En décembre 1934 elle se fait embaucher chez Alsthom comme découpeuse de tôle. Elle met à l’épreuve ses réflexions, théoriques, sur le travail ouvrier. Elle va découvrir un monde d’automatisme individuel, perpétuellement à la recherche de la productivité, au dépend de l’être humain ! Elle se fera licencier pour défaut de productivité, sa condition physique et sa santé ne lui permettant pas de produire plus alors que les ouvriers sont payés à la pièce.
Elle démontre et explique tous les dégâts causés à l’Homme, plutôt au mental, alors qu’il est soumis à des gestes répétés tout le jour, à des ordres, parfois iniques, sans possibilité de penser et réellement participer à la création de l’objet.

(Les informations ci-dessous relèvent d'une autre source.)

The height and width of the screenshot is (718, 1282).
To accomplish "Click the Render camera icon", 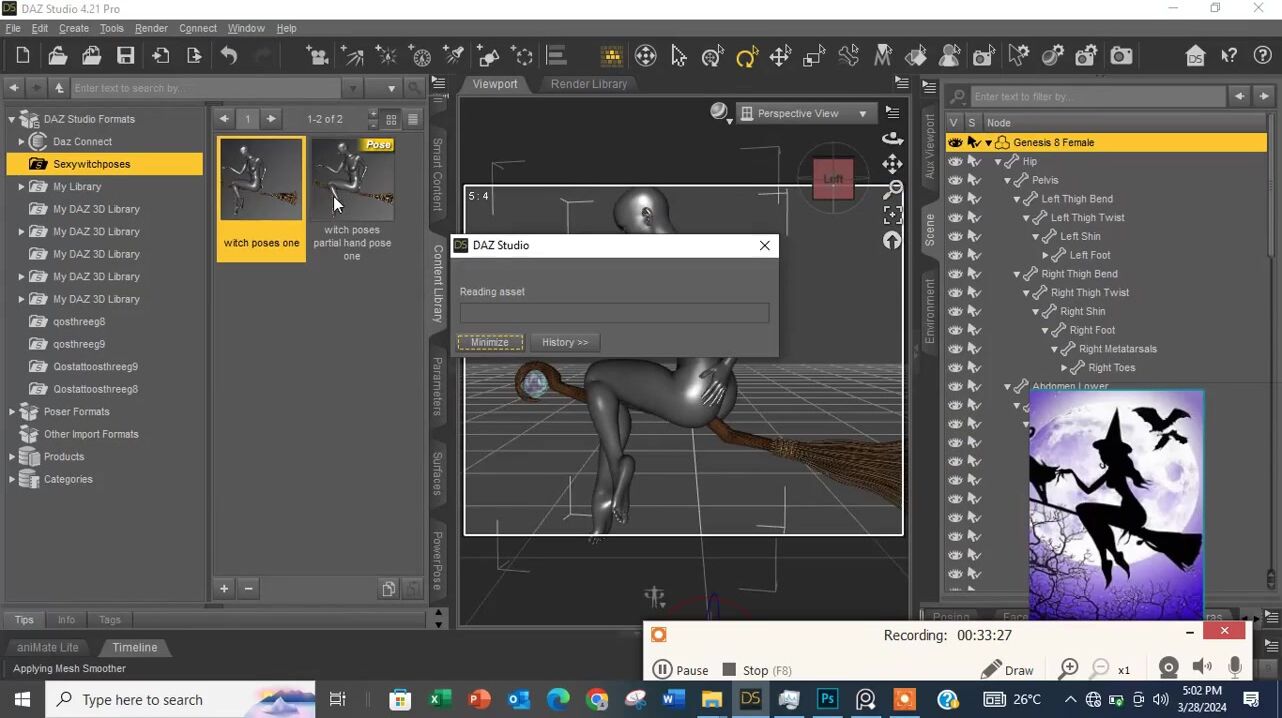I will pos(1121,56).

Je connaissais peu Simone Weil, la philosophie et moi ne sommes pas très proches, mais sa démarche, qui m’a rappelé les prêtres ouvriers, absolument inédite démontre qu’on ne peut bien s’exprimer que sur ce que l’on connaît intimement !
Elle en ressortira torturée mais consciente que la condition ouvrière est un esclavage sans chaîne auquel on se soumet volontairement et qui enlève toute estime de soi.
Les correspondances et les réflexions présentes dans ce recueil sont vraiment une image de sa pensée et de ses recherches mais je les ai trouvées très douloureuses à lire avec le désespoir en arrière-plan de quelqu’un de conscient mais qui ne peut rien faire !
Un petit livre à lire car il témoigne de choses vécues et non pas d’observations alors que ses études lui permettent de les exprimer de façon claire et d’en analyser le résultat.